**** Texte à lire ****

Bon... même si je n'irai pas jusqu'à la critique dithyrambique du Guardian qui a vu dans "
Mexican Gothic" la rencontre entre
Lovecraft et les soeurs Brontë, je dois reconnaître que j'ai passé avec ce roman un très bon moment, qui -à mon avis- va bien au-delà de ce qu'il prétend être, qui est plus qu'un roman d'horreur gothique et ça, c'est une bonne surprise.
Et puis, cette atmosphère...!
Catalina, orpheline, a été élevée auprès de sa cousine Noemi, par son oncle et à sa tante, dans l'aisance d'une demeure cossue du Mexico des années cinquante. Douce, rêveuse, la jeune fille a fini par épouser, après des fiançailles éclairs, un homme aussi charismatique que mystérieux, Virgil Doyle qui l'a emmenée avec
lui dans sa demeure familiale, le domaine de High Place, loin de l'effervescence de la ville.

**** Extrait de données ****

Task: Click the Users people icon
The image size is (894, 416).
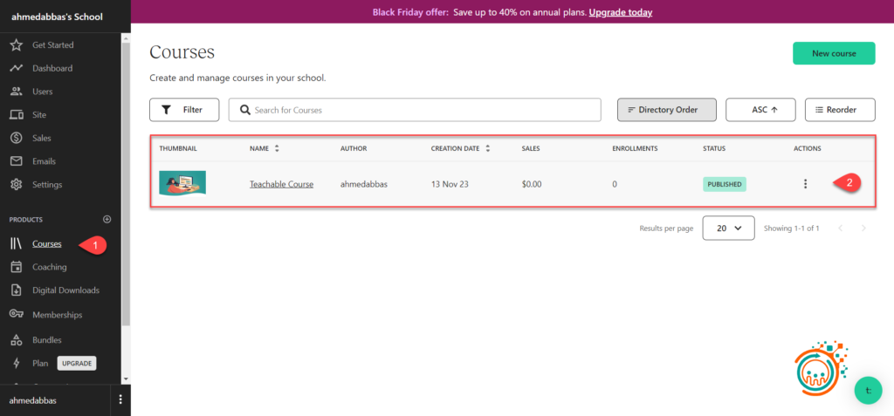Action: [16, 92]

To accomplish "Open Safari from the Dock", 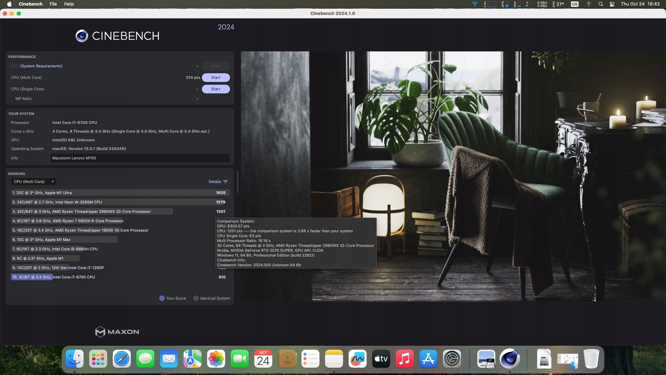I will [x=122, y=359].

****
**** Extrait de données ****

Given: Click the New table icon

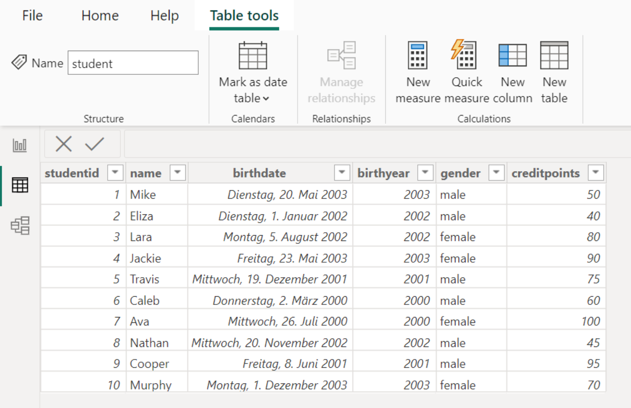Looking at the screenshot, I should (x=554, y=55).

****
**** Extrait de données ****

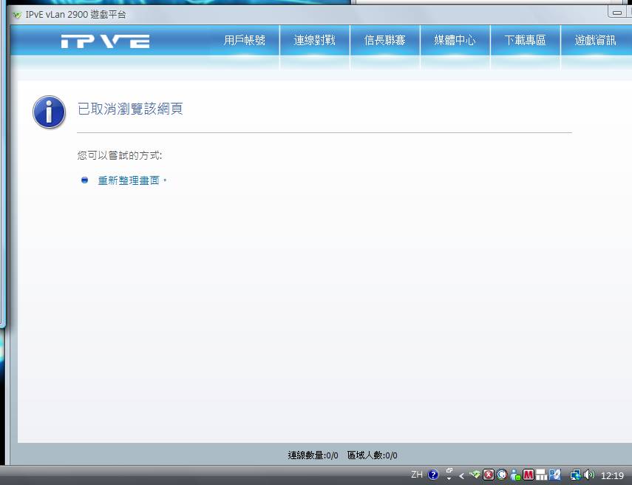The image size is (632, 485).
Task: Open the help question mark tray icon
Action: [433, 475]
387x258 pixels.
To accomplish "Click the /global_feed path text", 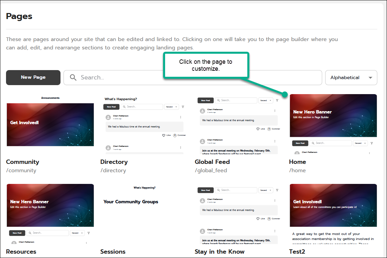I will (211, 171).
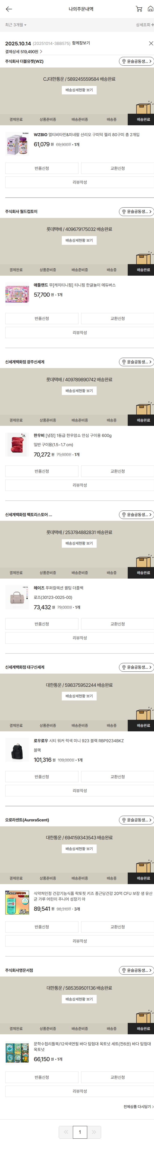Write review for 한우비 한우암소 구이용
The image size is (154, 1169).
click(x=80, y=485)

****

Exercices —
(a) Dans la critique de « Mexican Gothic », quel est le nom du domaine familial où Virgil Doyle emmène Catalina ?
(b) Expliquez, d'après la critique de « Mexican Gothic », pourquoi la lecture du roman constitue une bonne surprise.

Réponses par exercice —
(a) Le domaine de High Place.

(b) Le roman va bien au-delà de ce qu'il prétend être. Il est plus qu'un roman d'horreur gothique.